In other treatment news, the European Medicines Agency (EMA) last week extended its authorization of AstraZeneca’s preventive COVID-19 therapy Evusheld (tixagevimab co-packaged with cilgavimab) as a treatment for the disease among adults and adolescents with COVID-19 who do not need supplemental oxygen but who are at increased risk of disease progression. Last month, Japan became the first country to approve the monoclonal antibody for COVID-19 treatment. Several nations already have authorized Evusheld as a preventive therapy among people with compromised immune systems who do not respond to vaccination in several nations, including the US.
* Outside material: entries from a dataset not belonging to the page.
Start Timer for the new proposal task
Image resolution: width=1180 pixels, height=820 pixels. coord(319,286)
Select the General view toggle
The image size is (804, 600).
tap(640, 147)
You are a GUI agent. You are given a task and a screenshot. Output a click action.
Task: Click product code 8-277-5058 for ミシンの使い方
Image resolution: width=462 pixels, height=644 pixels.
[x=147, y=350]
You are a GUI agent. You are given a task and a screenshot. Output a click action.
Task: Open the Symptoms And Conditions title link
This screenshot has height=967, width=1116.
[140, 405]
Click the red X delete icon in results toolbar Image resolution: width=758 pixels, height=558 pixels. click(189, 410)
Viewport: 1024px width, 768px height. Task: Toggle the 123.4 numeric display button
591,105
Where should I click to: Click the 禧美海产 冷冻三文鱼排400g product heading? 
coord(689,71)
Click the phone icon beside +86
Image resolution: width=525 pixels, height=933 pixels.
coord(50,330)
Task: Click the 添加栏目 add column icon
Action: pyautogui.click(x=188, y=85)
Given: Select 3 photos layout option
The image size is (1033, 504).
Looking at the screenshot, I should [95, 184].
Additionally, the WHO last week strongly advised against the use of 2 different antibody therapies—sotrovimab as well as casirivimab-imdevimab—to treat patients with COVID-19 because they have limited clinical activity against currently circulating viral variants. The US FDA previously pulled or limited the use of the drugs, and some experts criticized the WHO for waiting to make the updated recommendation. The WHO expanded its conditional recommendation for the antiviral remdesivir to cover patients with severe COVID-19 and those with non-severe infections but who are at high risk of hospitalization.

Only a handful of COVID-19 therapeutics remain useful against currently circulating SARS-CoV-2 strains. While researchers quickly developed 4 effective treatments for hospitalized COVID-19 patients in the year between January 2020 and February 2021, no new therapies for hospitalized patients have been authorized since February 2021, raising concerns about whether treatment advancements have stalled.